## What to produce:
Reproduce the listing lines beginning at the line that contains "Брянский волк (737, 683)" and ending after the line that contains "舰船知识 (439, 30)", substituting "Home" for "Startseite" and leaving everything else unchanged.

## Listing of where targets appear:
:::
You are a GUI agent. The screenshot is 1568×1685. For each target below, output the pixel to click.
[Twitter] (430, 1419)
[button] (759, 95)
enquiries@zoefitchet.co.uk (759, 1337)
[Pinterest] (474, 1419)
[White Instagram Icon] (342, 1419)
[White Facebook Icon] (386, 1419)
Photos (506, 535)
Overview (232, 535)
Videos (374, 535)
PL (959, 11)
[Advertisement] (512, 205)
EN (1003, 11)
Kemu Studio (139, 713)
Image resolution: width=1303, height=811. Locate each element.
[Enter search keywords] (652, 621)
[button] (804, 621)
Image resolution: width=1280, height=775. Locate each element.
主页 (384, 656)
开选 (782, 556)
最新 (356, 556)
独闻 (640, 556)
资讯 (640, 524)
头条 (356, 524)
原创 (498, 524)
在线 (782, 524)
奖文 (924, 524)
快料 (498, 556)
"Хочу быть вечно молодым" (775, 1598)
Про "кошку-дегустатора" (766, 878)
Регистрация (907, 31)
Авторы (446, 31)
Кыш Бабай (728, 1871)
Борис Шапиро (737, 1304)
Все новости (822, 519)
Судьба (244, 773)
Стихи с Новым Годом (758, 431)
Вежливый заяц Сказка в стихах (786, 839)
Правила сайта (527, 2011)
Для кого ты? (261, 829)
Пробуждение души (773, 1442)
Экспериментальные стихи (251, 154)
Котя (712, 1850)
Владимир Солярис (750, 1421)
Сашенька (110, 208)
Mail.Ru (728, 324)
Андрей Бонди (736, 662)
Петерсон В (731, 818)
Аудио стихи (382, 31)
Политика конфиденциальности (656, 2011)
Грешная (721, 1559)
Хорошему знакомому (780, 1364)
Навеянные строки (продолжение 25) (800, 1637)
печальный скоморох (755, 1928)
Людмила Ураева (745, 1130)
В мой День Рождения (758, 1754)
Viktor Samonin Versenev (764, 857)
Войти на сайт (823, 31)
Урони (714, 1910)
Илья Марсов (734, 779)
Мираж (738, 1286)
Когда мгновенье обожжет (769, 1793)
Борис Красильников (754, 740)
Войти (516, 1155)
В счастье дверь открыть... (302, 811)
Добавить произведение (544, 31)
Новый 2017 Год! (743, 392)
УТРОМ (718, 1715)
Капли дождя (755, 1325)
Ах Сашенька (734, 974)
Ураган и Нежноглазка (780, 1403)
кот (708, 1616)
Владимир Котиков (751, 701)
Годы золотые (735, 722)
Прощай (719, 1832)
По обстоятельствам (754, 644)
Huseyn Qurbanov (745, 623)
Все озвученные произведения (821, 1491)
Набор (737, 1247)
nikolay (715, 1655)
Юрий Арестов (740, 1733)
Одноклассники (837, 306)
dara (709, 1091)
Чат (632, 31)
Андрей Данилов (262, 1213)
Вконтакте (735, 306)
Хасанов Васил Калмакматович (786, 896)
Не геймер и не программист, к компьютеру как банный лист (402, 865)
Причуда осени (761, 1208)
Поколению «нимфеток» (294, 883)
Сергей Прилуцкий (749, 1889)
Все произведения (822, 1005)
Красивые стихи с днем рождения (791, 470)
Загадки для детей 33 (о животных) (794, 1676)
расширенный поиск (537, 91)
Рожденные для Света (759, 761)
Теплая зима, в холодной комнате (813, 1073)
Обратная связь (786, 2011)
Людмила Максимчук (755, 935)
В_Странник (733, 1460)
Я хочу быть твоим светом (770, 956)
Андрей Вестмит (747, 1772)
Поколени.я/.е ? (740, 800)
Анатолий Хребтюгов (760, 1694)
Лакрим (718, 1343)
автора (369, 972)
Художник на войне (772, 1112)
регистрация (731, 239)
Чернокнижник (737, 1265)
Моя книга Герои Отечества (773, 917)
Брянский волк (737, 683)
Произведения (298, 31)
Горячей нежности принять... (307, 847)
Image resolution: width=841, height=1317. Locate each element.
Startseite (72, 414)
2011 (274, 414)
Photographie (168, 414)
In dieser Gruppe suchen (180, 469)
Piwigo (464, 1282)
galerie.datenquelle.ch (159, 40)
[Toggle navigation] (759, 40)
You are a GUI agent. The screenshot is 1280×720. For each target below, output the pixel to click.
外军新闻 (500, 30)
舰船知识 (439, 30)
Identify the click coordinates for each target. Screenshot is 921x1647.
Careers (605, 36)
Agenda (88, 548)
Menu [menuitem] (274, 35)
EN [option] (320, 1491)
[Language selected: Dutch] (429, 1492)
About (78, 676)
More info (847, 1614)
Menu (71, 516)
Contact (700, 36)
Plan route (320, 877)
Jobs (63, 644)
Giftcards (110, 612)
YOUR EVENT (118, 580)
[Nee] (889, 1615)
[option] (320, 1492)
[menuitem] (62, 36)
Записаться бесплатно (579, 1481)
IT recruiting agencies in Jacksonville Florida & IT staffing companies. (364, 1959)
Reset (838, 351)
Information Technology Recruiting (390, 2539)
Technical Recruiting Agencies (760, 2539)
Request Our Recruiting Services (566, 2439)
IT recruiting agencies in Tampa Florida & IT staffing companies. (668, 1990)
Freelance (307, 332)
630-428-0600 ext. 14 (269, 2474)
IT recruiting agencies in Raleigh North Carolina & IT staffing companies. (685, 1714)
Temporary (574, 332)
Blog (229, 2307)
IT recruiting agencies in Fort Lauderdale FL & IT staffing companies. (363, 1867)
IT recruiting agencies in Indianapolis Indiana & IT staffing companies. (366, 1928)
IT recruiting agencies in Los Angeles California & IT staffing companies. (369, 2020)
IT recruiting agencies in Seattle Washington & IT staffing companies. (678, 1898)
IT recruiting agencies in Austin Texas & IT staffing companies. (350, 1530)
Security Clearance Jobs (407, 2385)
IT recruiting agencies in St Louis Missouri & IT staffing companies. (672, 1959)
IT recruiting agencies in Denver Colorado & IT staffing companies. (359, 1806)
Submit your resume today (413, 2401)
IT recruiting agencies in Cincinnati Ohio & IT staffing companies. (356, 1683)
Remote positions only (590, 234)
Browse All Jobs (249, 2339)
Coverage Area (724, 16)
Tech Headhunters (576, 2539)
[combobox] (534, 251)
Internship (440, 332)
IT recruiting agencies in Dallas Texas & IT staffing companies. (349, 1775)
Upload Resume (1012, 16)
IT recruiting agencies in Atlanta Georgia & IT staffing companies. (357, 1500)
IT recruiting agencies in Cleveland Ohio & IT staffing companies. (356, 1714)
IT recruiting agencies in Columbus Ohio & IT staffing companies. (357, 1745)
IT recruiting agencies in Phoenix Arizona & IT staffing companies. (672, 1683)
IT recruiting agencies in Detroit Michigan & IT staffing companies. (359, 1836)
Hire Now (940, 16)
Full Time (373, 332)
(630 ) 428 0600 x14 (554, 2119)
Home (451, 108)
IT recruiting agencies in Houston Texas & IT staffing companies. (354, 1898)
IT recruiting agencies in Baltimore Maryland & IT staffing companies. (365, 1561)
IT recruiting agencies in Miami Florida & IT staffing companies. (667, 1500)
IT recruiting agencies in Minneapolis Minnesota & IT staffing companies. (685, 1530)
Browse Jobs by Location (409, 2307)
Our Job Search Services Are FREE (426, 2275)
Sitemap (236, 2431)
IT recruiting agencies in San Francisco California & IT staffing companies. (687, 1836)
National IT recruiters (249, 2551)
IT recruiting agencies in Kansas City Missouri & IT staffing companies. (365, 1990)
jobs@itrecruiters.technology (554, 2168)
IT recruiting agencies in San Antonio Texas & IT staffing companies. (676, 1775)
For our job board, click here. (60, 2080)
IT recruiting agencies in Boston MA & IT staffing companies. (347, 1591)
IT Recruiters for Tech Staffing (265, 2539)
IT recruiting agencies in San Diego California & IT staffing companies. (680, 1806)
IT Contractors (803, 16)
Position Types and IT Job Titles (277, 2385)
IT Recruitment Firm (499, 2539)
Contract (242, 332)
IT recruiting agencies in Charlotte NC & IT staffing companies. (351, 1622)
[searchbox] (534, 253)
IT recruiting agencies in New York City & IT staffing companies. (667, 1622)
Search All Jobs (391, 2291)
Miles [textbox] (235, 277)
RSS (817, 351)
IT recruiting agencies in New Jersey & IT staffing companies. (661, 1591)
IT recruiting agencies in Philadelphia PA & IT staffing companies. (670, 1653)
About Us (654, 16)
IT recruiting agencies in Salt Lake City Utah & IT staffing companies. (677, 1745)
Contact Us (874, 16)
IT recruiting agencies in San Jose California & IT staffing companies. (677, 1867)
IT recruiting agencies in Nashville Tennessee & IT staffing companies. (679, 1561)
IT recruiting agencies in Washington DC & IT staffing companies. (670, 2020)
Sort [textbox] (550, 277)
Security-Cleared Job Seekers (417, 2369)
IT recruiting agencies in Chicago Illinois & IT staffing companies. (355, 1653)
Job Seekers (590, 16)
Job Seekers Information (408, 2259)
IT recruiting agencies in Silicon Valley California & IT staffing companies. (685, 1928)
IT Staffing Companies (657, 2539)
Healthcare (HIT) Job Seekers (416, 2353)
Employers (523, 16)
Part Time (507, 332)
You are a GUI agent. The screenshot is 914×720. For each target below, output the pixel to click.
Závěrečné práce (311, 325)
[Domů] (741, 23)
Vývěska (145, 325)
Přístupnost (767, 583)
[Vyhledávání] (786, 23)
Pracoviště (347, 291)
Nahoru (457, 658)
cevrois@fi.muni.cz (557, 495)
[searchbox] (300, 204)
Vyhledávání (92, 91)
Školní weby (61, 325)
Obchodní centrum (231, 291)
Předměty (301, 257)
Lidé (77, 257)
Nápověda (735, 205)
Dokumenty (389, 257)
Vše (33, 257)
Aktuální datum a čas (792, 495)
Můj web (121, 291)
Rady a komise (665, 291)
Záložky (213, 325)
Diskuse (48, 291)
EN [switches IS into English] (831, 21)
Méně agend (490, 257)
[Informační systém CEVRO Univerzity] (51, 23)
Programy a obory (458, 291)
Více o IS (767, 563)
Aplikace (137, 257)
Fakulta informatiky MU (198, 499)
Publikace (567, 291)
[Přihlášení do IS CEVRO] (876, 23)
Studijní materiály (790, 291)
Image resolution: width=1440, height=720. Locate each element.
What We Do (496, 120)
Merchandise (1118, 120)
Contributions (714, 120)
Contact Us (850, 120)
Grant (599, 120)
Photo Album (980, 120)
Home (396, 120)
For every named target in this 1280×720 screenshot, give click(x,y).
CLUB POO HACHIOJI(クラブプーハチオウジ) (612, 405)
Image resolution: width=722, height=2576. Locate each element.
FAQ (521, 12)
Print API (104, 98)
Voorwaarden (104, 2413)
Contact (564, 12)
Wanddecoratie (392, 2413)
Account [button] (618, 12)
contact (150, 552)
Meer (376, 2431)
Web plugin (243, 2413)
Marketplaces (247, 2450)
:::
## Solution to this task:
Брянский волк (737, 683)
Произведения (298, 31)
Горячей нежности принять... (307, 847)
Image resolution: width=841, height=1317. Locate each element.
Home (72, 414)
2011 (274, 414)
Photographie (168, 414)
In dieser Gruppe suchen (180, 469)
Piwigo (464, 1282)
galerie.datenquelle.ch (159, 40)
[Toggle navigation] (759, 40)
You are a GUI agent. The screenshot is 1280×720. For each target below, output the pixel to click.
外军新闻 (500, 30)
舰船知识 (439, 30)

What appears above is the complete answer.